Under the command of test pilot Mike Melvill, SpaceShipOne reached a record breaking altitude of 328,491 feet (approximately 62 miles or 100 km), making Melvill the first civilian to fly a spaceship out of the atmosphere and the first private pilot to earn astronaut wings.



This flight begins an exciting new era in space travel," said Paul G. Allen, sole sponsor in the SpaceShipOne program. "Burt Rutan and his team at Scaled Composites are part of a new generation of explorers who are sparking the imagination of a huge number of people worldwide and ushering in the birth of a new industry of privately funded manned space flight."



Allen, who co-founded Microsoft Corp. with Bill Gates nearly three decades ago, presided over the grand opening of the science fiction museum in Seattle and the space launch in the Mojave desert.



Allen, 51, has emerged as a tireless promoter of causes that blend technology with discovery and funded both ventures for about $20 million each.
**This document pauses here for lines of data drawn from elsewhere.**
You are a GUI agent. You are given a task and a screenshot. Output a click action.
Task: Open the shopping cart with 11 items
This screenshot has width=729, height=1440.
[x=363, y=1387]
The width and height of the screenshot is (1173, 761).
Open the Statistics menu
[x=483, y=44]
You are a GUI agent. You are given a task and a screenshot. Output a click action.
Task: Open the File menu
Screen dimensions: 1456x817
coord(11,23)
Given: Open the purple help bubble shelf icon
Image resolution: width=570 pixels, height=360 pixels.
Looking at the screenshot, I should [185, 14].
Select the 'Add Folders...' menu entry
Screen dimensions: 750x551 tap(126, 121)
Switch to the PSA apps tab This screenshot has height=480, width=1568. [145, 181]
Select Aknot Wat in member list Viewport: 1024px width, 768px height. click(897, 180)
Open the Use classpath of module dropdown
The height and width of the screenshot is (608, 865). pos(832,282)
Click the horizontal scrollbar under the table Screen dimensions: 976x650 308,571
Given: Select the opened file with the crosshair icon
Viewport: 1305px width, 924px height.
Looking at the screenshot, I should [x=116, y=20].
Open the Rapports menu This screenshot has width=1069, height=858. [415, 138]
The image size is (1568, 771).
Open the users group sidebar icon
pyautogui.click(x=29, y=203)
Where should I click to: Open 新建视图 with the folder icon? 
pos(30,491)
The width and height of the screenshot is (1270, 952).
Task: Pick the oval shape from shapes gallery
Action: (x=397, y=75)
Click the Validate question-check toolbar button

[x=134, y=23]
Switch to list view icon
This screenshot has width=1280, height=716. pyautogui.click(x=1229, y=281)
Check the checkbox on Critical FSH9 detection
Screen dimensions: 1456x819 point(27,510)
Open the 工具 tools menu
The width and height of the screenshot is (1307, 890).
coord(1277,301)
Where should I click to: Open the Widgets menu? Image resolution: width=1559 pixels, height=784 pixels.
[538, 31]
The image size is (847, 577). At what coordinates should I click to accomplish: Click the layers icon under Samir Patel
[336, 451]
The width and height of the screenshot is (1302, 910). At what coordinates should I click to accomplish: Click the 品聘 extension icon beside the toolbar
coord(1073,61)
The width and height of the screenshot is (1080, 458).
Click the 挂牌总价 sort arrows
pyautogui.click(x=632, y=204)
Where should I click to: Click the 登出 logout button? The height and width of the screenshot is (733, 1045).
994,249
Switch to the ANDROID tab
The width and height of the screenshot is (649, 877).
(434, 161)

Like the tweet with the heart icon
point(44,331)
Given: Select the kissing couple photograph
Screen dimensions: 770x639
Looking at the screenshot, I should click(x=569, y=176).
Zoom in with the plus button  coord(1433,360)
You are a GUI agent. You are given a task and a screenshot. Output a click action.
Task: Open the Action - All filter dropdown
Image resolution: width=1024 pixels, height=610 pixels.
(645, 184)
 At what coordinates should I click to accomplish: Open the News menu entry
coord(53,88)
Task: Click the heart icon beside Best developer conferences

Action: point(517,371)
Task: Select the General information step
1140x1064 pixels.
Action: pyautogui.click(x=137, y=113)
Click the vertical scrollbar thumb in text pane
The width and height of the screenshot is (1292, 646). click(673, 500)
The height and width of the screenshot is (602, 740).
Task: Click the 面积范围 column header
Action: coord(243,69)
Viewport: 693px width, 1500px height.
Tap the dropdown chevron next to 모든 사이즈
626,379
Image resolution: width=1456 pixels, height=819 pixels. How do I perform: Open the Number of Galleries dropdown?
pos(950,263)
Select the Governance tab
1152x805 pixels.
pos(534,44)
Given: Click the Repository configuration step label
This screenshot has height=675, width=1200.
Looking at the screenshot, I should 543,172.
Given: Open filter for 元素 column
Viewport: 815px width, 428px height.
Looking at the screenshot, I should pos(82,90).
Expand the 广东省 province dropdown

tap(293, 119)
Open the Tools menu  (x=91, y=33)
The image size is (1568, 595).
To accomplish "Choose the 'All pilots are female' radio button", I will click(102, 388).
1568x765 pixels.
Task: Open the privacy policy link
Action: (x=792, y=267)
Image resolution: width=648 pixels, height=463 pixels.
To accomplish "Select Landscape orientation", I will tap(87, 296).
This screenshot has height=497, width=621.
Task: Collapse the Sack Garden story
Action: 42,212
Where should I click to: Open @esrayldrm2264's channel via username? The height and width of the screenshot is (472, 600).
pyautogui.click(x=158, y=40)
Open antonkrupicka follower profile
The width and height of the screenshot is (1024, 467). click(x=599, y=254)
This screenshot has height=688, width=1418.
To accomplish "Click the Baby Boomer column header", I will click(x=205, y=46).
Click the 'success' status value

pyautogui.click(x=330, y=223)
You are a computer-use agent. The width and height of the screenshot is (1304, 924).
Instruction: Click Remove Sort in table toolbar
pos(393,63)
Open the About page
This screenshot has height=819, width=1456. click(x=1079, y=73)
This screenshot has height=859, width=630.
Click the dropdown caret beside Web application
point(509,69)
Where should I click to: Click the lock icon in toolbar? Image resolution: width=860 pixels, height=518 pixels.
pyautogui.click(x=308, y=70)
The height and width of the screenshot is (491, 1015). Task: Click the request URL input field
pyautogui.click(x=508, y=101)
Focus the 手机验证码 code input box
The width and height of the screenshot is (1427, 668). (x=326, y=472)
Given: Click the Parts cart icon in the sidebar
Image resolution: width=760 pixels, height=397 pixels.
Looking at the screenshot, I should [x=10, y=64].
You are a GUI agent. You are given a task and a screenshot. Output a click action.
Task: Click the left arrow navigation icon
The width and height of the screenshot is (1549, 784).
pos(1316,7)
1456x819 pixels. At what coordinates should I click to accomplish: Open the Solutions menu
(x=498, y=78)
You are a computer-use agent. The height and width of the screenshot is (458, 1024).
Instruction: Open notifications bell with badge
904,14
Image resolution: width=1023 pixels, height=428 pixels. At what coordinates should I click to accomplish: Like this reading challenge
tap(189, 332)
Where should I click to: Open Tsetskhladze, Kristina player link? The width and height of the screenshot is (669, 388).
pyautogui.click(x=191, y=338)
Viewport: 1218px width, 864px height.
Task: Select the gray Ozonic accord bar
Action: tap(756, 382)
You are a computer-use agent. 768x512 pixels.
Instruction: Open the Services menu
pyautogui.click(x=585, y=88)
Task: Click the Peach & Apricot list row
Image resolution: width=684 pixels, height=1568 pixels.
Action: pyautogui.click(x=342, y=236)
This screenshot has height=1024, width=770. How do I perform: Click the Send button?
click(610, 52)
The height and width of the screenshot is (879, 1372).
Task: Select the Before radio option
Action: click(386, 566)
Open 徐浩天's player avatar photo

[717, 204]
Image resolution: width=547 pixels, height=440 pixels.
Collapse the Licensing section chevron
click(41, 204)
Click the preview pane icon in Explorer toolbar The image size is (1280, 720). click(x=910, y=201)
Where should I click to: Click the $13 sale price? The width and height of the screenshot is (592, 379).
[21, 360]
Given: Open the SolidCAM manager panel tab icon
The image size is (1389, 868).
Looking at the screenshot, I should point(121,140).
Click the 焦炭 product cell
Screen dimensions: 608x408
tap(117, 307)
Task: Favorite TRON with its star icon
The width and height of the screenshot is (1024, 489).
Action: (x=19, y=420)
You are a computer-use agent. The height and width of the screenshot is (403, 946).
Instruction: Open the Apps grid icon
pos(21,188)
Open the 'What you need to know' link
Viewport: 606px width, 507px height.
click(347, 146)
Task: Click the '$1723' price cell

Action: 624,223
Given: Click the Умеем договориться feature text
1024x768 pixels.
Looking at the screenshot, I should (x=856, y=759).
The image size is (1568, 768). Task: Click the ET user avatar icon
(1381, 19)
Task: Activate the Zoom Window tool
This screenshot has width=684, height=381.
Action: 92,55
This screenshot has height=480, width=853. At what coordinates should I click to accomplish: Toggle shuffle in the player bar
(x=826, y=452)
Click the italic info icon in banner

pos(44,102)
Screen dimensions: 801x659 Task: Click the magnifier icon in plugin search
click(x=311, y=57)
After struggling with a range of boom-era investments in technology and media, Allen, now estimated to be worth about $21 billion, is also being viewed as a more active player in the U.S. cable TV industry.



But it is Allen's passion for everything from real-life rockets to Buck Rogers disintegration toys that will take center stage in the coming days.



Allen also presided over the opening of the Science Fiction Museum and Hall of Fame in Seattle.



The 13,000-square-foot museum sits in Allen's Experience Music Project building, which was designed by noted architect Frank Gehry.



The museum will house a vast collection of memorabilia, including items from Allen's own collection such as Captain Kirk's command chair from the "Star Trek" television series.



Allen also owns of the Portland Trail Blazers NBA basketball and Seattle Seahawks NFL football teams, ranks as an investor in Hollywood studio DreamWorks SKG and plays guitar in his own rock band, the Butcher Shop Boys.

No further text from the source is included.